Adeline DIEUDONNÉ, La vraie vie, L’Iconoclaste, 2018, 270 p., 17 € / ePub : 12.99 €, ISBN : 978-2-37880-023-9

« À la maison, il y avait quatre chambres. La mienne, celle de mon petit frère Gilles, celle de mes parents, et celle des cadavres. »
Papa tire du gros gibier, dès qu’il peut. Ici et jusqu’en Himalaya. Cette « chambre des cadavres« , c’est celle où il dispose ses trophées. Il y a des têtes de sanglier, d’antilopes, de zèbres, même un lion entier. Et une hyène dans un coin. Prédateur, papa l’est aussi envers maman, bien sûr, et maman esquive la violence conjugale en se faisant la plus transparente, la plus molle possible, encaissant juste les coups. La narratrice et son petit frère Gilles vivent une relation fusionnelle. À l’aube de la puberté, ils dorment encore ensemble, se partagent tous leurs secrets et réenchantent leur quotidien en jouant dans une casse de voitures. De retour de l’école, lorsque c’est la saison, ils achètent quotidiennement une glace au marchand ambulant – avec supplément chantilly pour elle. On ne peut pas dire que ce soit une vie rêvée, mais au moins rien ne viendra s’interposer entre Gilles et elle. Rien, jusqu’à l’accident.
Cette histoire de révolte, de résilience, de rage à vivre la vraie vie, Adeline Dieudonné nous la sert dans un registre narratif pur, extrêmement visuel et sensible, d’une clarté et d’une efficacité absolue, soutenue par des métaphores cinglantes. Stephen King, dans son essai Écritures, disait que la véritable télépathie résidait dans l’écrit – dans la transmission de pensée entre l’auteur et le lecteur.
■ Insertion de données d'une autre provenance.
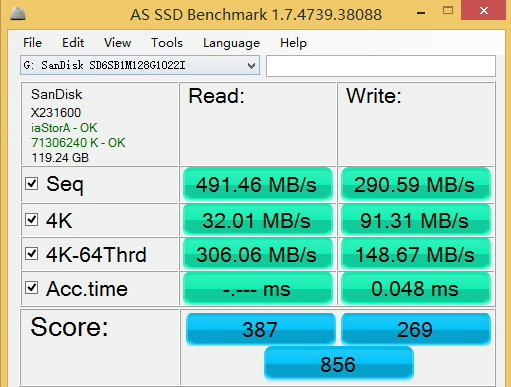Screen dimensions: 511x387
Task: Toggle the Acc.time test checkbox
Action: click(32, 288)
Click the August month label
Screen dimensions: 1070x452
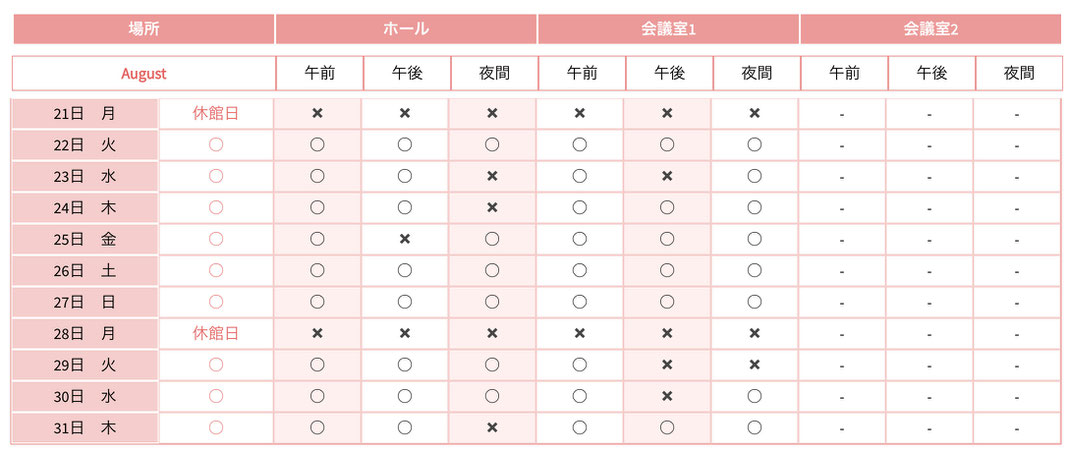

Adeline Dieudonné a parfaitement compris cela, et elle réussit, à chaque rebondissement, à faire vibrer aussi bien l’intellect, que le cœur, et jusqu’aux tripes.

En 2017, Adeline Dieudonné vient chercher, en toute simplicité et en vélo, son prix au grand concours de nouvelles de la Fédération Wallonie-Bruxelles, sur le thème « Pousse-Café ». Le premier prix, en fait, à l’unanimité du jury, pour Amarula. Quasiment sans débat, c’était d’une évidence aveuglante. Peu de temps après, elle place une autre nouvelle, Seule dans le noir, aux éditions Lamiroy (collection « Opuscule »). Mise en scène par Gaëtan Bayot, elle monte également sur les planches pour un seul en scène, Bonobo Moussaka, monologue touchant dans lequel elle démontre, encore une fois, ses talents de narratrice. Quant à son manuscrit, ce roman qu’elle disait terminer, il est arrivé par la poste, aux éditions L’Iconoclaste – et a été accepté dans un délai qui frise l’indécence, mais qui prouve que la Fédération Wallonie-Bruxelles n’a pas été la seule à déceler en elle un futur, un grand talent.

Alors qu’il ne sort qu’aujourd’hui, La vraie vie a déjà reçu le prix première plume et est en lice pour quatre autres prix littéraires. Il sera disponible en livre audio, traduit en italien, vraisemblablement aussi en anglais, et est précédé par une rumeur critique  élogieuse. Et méritée.